In the 2008 primary race, it was do-or-die for Hillary in the North Carolina primary. I remembered, from the book "Votescam: The Stealing of America," the story of how "the computers crashed" late at night and eventually came back up with skewed numbers.

I planned to stay up late as results came in from North Carolina, and the same thing happened. Hillary and Obama were neck-and-neck when, around 11:00, the computers crashed. I stayed up to see the reported results the moment they re-started. Sure enough, somewhere around 3:00 in the morning, the first new result came in with Hillary's total flat and a big jump for Obama, putting both the primary and the nomination out of reach for Hillary.

For a couple days there was some speculation that Hillary would challenge the results, but she didn't. The North Carolina Attorney General Ray Cooper went on to become Governor, and North Carolina was gifted the next Democratic convention.

I voted for Hillary in the California primary, and for Obama in the general election.

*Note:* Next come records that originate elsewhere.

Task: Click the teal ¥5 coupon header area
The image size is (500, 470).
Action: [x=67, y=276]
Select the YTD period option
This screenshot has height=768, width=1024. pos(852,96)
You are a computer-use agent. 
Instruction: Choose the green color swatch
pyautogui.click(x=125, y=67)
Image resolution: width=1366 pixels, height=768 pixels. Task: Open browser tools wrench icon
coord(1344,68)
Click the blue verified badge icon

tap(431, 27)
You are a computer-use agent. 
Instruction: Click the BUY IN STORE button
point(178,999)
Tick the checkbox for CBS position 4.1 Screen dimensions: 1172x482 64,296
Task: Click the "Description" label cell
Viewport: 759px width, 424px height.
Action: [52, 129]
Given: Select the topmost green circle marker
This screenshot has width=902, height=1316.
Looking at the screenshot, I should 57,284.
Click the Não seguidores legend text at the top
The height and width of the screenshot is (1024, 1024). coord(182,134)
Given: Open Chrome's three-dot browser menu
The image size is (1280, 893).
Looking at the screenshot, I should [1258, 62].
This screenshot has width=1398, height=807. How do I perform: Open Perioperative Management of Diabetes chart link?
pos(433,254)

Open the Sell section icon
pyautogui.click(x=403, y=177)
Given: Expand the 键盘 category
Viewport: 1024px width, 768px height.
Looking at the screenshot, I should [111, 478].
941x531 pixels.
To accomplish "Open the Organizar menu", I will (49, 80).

Hillary went on, as Secretary of State, to become the Butcher of Libya, pressuring a reluctant Obama to go far beyond the United Nations mandate and effect regime change in Libya, turning that country into a festering failed state.

In the 2020 primary race, I supported Tulsi Gabbard , who aptly called Hillary the "corrupt queen of the war-mongers." The Democratic Party has lost its soul.

Question: How many people died suddenly when they were about to testify against Bill and Hillary Clinton?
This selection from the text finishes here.